The existing governance arrangements are a very large part of it. I mean we put $500, just out of the blue, into the Murray-Darling Basin Commission in last year’s Budget. I am not criticising the Commission, I am not criticising Wendy Craik or Ian Sinclair or any of those worthy people, but it is a classic example of the lowest common denominator incrementalism that means it takes years to get anything done. Now it’s going to take a while even if we got a go ahead tomorrow, but at least we are going to

put the thing on a proper basis and I have learnt over the last couple years that there are two other things we’ve got to do and that is we have to put a big amount of money into fixing the infrastructure. I mean, the wastage in these open irrigation channels and the evaporation and seepage and all that is enormous. And the other thing we’ve got to is over-allocation.
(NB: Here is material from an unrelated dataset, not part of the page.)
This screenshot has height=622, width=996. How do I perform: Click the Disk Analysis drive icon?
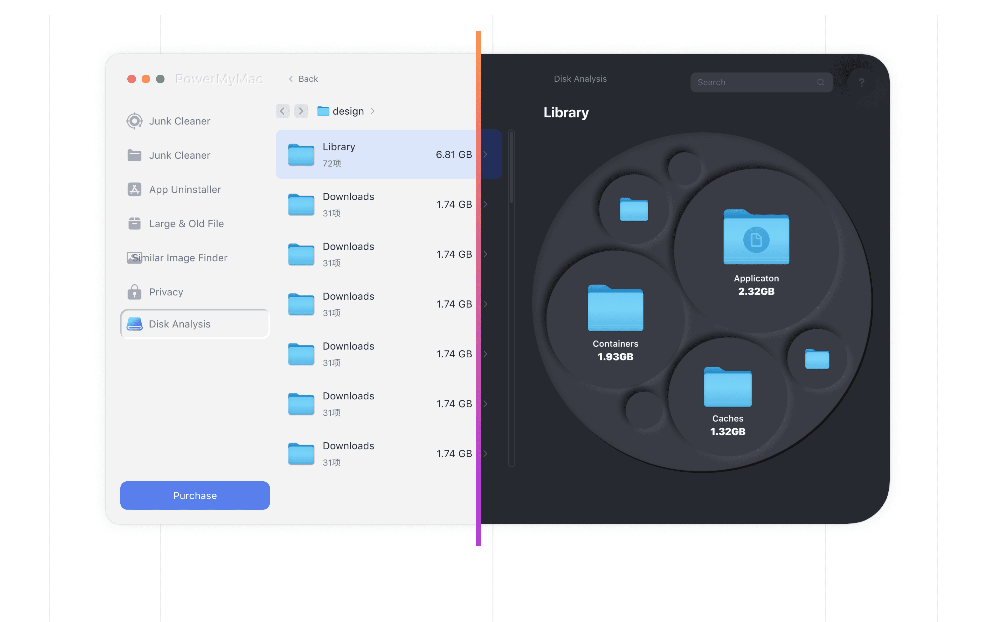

Now we are providing $3 billion to fix the over-allocation, we didn’t over-allocate, all the state governments did, less so South Australia than some of the others, but we are saying to those state governments, we will fix that problem and what’s more we will pay for the fixing of the problem. Now that is a very necessarily generous offer, and it is one of the reasons why I do earnestly ask the state governments to seriously consider a very genuine offer.

JOURNALIST:

If they remain intransigent what next for your plan?

PRIME MINISTER:

Oh look I am an optimist as well as a nationalist, I am an optimistic nationalist, and what I intend to do is work on the assumption that reasonable men and women, they happen to, coincidentally, be men, but reasonable men will respond to a fair and reasonable proposition in the national interest and I am not going to hypothesise about what I might do.

JOURNALIST:

Prime Minister on another question. A Baptist church in George Street in Sydney today has put up a sign asking parishioners to, or says Jesus loves Osama, that’s number one, your reaction that. Number two, Mr Habib is running as I believe an Independent in Auburn, your reaction to that?

PRIME MINISTER:

Well he has got a right to do that. He has got a right, if he is an Australian citizen, he has got a right to seek public office, I have no other comment. I understand the Christian motivation of the Baptist church but I hope they will understand that a lot of Australians including many Australian Christians will think that the, perhaps, how shall I put it, the prayer priority of the church on this occasion could have been elsewhere.

JOURNALIST:

Prime (inaudible) channels, what exactly what work are you talking about?

PRIME MINISTER:

Well a lot of the fresh water now goes throughs channels into ocean outflows and what we want to do is reverse that, that’s what I am talking about. Thank you.